I say that because a dmabuf can be host memory, at least I am not aware of a restriction that a dmabuf is device memory.
In my limited experience dma-buf is generally device memory, and that's really its use case. CONFIG_UDMABUF is a driver that mocks dma-buf with a memfd which I think is used for testing. But I can do the rename, it's more clear anyway, I think.
config UDMABUF bool "userspace dmabuf misc driver" default n depends on DMA_SHARED_BUFFER depends on MEMFD_CREATE || COMPILE_TEST help A driver to let userspace turn memfd regions into dma-bufs. Qemu can use this to create host dmabufs for guest framebuffers.
Qemu is just a userspace process; it is no way a special one.
Treating host memory as a dmabuf should radically simplify the io_uring extension of this set.
I agree actually, and I was about to make that comment to David Wei's series once I have the time.
David, your io_uring RX zerocopy proposal actually works with devmem TCP, if you're inclined to do that instead, what you'd do roughly is (I think):
That would be a Frankenstein's monster api with no good reason for it. You bind memory via netlink because you don't have a proper context to work with otherwise, io_uring serves as the context with a separate and precise abstraction around queues. Same with dmabufs, it totally makes sense for device memory, but wrapping host memory into a file just to immediately unwrap it back with no particular benefits from doing so doesn't seem like a good uapi. Currently, the difference will be hidden by io_uring.
And we'd still need to have a hook in pp's get page to grab buffers from the buffer ring instead of refilling via SO_DEVMEM_DONTNEED and a callback for when skbs are dropped. It's just instead of a new pp ops it'll be a branch in the devmem path. io_uring might want to use the added iov format in the future for device memory or even before that, io_uring doesn't really care whether it's pages or not.
It's also my big concern from how many optimisations it'll fence us off. With the current io_uring RFC I can get rid of all buffer atomic refcounting and replace it with a single percpu counting per skb. Hopefully, that will be doable after we place it on top of pp providers.
- Allocate a memfd,
- Use CONFIG_UDMABUF to create a dma-buf out of that memfd.
- Bind the dma-buf to the NIC using the netlink API in this RFC.

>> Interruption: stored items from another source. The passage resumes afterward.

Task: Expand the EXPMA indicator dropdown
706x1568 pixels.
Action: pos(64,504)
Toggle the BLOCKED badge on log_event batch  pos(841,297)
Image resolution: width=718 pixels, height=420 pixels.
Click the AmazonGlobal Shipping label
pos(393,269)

- Your io_uring extensions and io_uring uapi should work as-is almost
on top of this series, I think.
If you do this the incoming packets should land into your memfd, which may or may not work for you. In the future if you feel inclined to use device memory, this approach that I'm describing here would be more extensible to device memory, because you'd already be using dma-bufs for your user memory; you'd just replace one kind of dma-buf (UDMABUF) with another.
That the io_uring set needs to dive into page_pools is just wrong - complicating the design and code and pushing io_uring into a realm it does not need to be involved in.

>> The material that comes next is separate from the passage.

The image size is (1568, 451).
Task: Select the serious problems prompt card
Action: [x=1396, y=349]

I disagree. How does it complicate it? io_uring will be just a yet another provider implementing the callbacks of the API created for such use cases and not changing common pp/net bits. The rest of code is in io_uring implementing interaction with userspace and other usability features, but there will be anyway some amount of code if we want to have a convenient and performant api via io_uring.
Most (all?) of this patch set can work with any memory; only device memory is unreadable.